The bishop’s comments came just days after the country’s National Commission on Human Rights and Freedoms published its 2018 human rights report in Cameroon.
The report documented arbitrary killings, forced disappearances, and a crackdown on political freedom; as well as noting the limited access to justice for aggrieved persons.
Currently, the government is fighting two major internal conflicts: The first against separatists in the country’s Anglophone regions, and the second against Boko Haram militants in the north.
The report said that in these regions, human rights have been grossly violated, both by insurgents and the country’s military.
“The climate of insecurity degenerated into allegations of violations of the right to life and to physical and moral integrity of persons and property; violations of the right to education, health, private property and access to administrative services and to a fair trial of suspects and the deplorable detention conditions,” the report states.
It further indicated that between January and December 2018, “close to 200 civilians were killed by separatists and government soldiers in the Anglophone regions alone.”
The war that started in 2016 as a protest by Anglophone lawyers and teachers over attempts to destroy the education and common law systems practiced in English speaking regions quickly degenerated into an armed rebellion with many English speakers demanding for outright independence.
The Chairman of the National Commission on Human Rights and Freedoms, Chemuta Divine Banda, said Cameroon’s separatist war was fast becoming an enterprise, “with war lords stepping into the picture to make benefits through kidnappings and ransom taking.”
“There are people who don’t want this conflict to end,” he told Crux.

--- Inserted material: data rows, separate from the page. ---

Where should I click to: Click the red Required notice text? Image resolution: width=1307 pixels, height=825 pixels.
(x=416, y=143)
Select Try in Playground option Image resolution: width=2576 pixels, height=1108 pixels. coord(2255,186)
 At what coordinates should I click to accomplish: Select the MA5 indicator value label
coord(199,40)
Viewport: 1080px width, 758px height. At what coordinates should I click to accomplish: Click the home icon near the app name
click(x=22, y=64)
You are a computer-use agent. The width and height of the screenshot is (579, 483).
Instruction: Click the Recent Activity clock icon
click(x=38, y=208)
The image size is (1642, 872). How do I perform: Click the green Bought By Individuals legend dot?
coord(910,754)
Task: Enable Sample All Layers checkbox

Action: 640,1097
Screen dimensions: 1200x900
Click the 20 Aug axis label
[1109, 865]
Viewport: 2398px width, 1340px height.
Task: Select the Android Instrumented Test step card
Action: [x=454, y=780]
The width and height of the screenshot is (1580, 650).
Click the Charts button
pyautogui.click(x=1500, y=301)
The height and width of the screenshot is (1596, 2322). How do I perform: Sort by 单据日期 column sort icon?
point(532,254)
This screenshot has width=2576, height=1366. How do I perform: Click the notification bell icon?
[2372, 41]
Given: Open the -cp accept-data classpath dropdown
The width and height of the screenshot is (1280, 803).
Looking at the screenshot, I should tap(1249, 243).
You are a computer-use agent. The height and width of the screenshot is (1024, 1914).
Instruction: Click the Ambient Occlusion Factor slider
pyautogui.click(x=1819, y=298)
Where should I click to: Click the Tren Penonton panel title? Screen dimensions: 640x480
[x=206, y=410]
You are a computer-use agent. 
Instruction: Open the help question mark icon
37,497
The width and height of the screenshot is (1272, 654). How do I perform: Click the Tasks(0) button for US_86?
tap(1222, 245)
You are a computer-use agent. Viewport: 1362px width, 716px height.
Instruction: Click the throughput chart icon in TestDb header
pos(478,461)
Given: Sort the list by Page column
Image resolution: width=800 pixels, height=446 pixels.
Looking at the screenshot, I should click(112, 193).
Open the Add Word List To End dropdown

The report speaks broadly about poor prison conditions, limited access to justice for accused persons, the torching of schools that has forced about 800,000 children out of education, as well as attempts by the government to limit access to freedom of speech and assembly.
The country has come under increasing scrutiny by the international community, with Human Rights Watch stating in its 2018 report that in its fight against separatists in the country’s English speaking North West and South West regions, “government security forces have committed extrajudicial executions, burned property, carried out arbitrary arrests, and tortured detainees.”
Even the Trump administration has weighed in with a damning report on Cameroon’s human rights record.
Electoral code can’t guarantee free and fair elections
In his remarks, Kome also took aim at Cameroon’s electoral code with just weeks until the next legislative and municipal elections in Cameroon and called for its revision.
“The electoral code does not guarantee the transparency and authenticity of electoral results,” the bishop said.
Kome said a revision of the code was needed to “guarantee the peoples’ human right to freely choose the leaders they want.”
The opposition has consistently called for the introduction of a single ballot, the redistribution of electoral constituencies, as well as the complete computerization of the electoral process.
The secretary general of the opposition Social Democratic Front said his party will introduce legislation on the revision of the electoral code during the ongoing parliamentary session. It’s a similar stance taken by the party of Maurice Kamto who claims he won the last presidential election in Cameroon.
Cameroonians will go to the polls February 9 to elect municipal offices and members of the national legislature, but some observers say that election could be a recipe for violence especially in Cameroon’s English-speaking regions.